+++ Records for the task
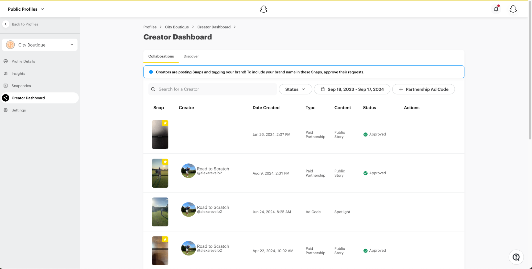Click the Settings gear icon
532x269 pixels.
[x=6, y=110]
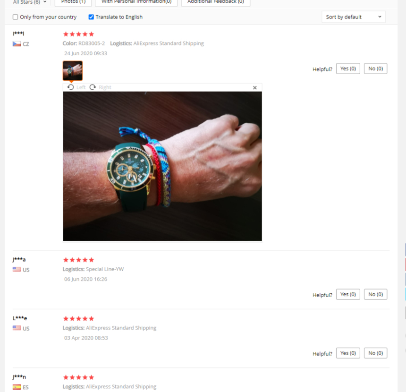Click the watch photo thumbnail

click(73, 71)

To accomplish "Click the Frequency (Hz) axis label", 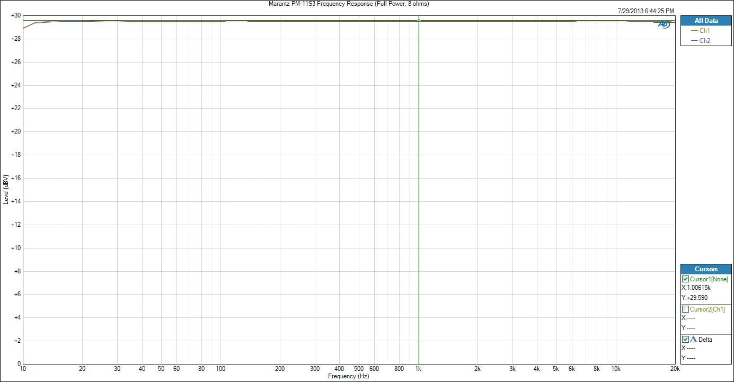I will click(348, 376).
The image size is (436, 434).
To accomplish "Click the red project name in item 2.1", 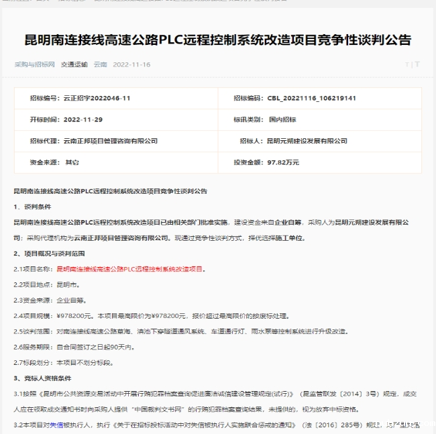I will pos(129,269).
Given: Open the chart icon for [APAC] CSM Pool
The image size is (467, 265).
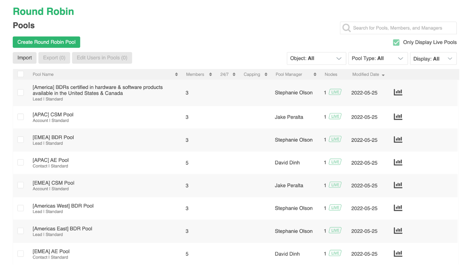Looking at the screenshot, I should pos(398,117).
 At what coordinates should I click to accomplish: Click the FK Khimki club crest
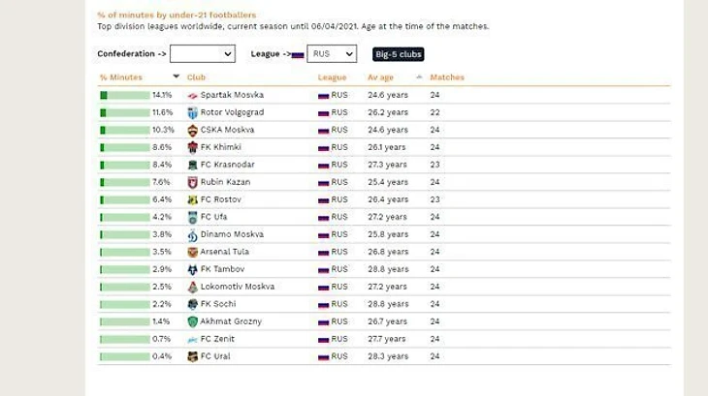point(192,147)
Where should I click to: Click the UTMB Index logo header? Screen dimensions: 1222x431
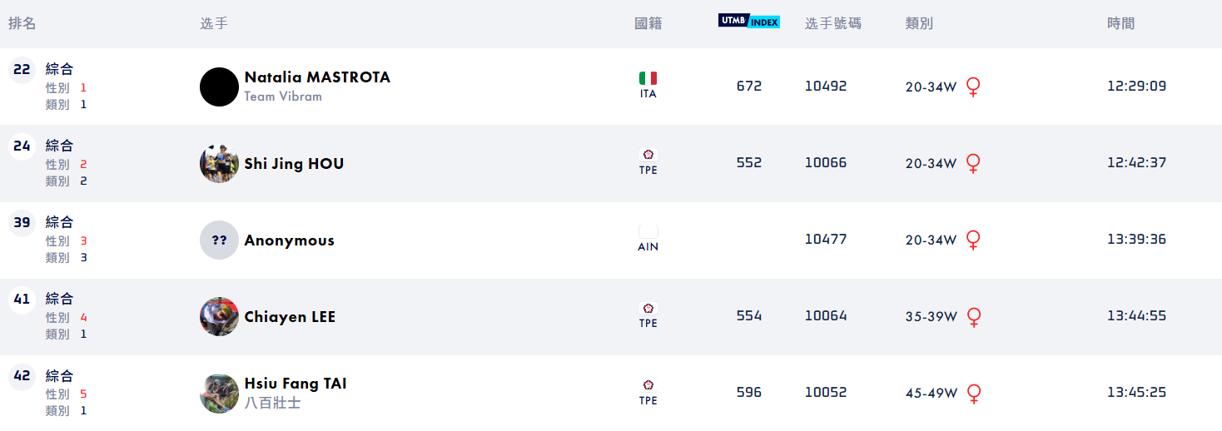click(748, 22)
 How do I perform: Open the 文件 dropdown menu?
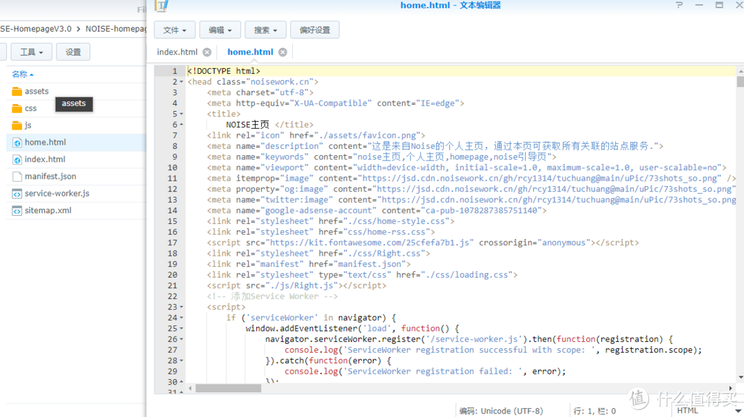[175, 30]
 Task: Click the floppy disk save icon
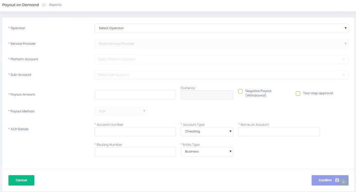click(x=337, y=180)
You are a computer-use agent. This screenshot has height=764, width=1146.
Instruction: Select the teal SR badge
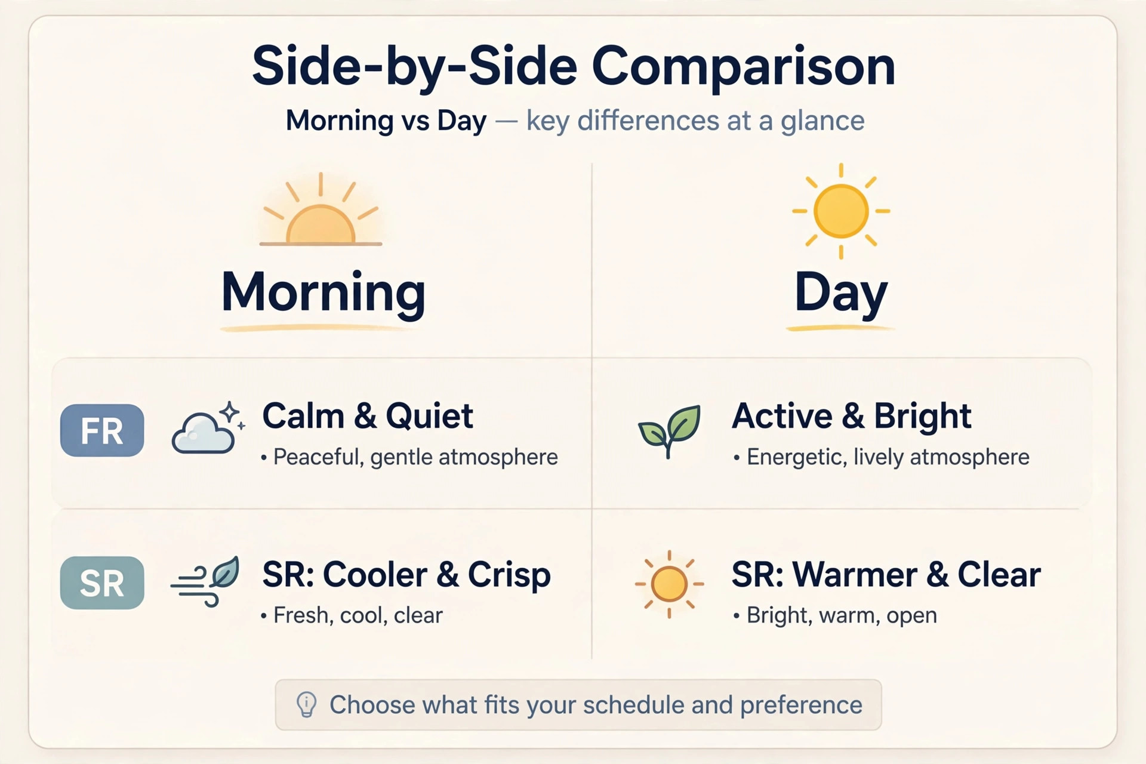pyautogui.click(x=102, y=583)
++++++
+++ Records for the task
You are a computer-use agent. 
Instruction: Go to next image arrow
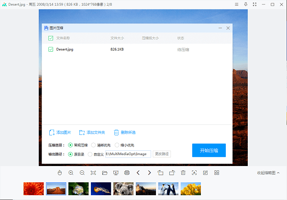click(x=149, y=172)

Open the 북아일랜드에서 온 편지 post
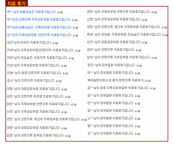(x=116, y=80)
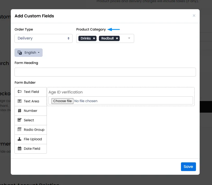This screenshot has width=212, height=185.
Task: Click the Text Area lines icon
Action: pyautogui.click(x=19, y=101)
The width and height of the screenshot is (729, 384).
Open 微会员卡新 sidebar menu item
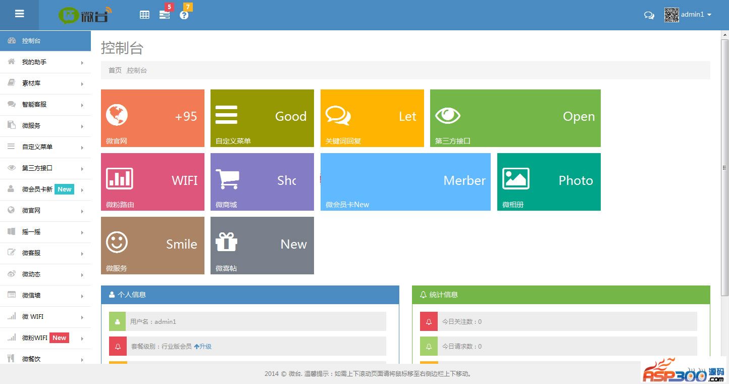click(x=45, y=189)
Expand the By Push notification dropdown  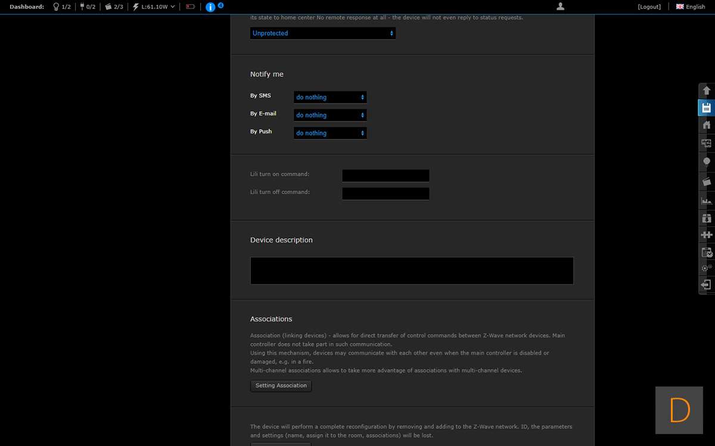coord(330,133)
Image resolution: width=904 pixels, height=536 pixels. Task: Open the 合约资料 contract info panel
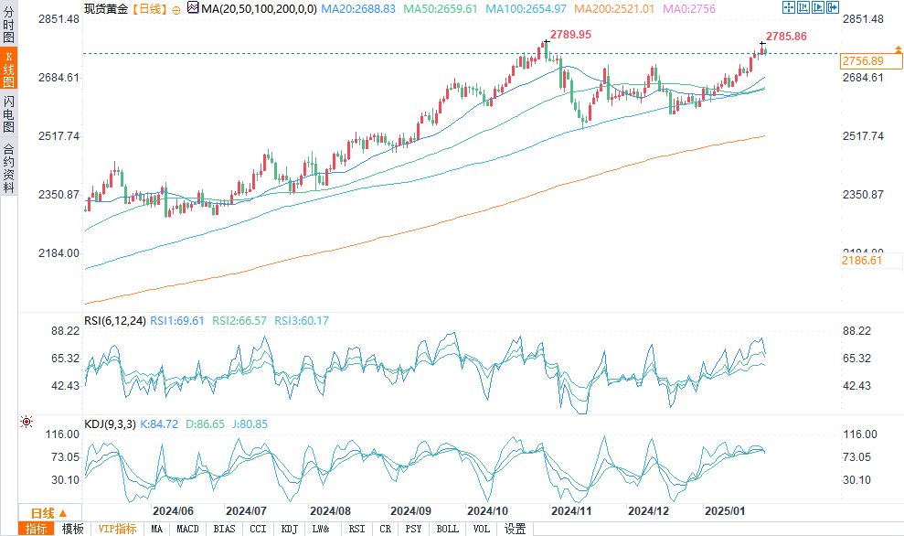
++++++
— Instructions for the task —
Nothing except a number is needed: how many lines of the entries contain the word "agent"?

— Response below —
2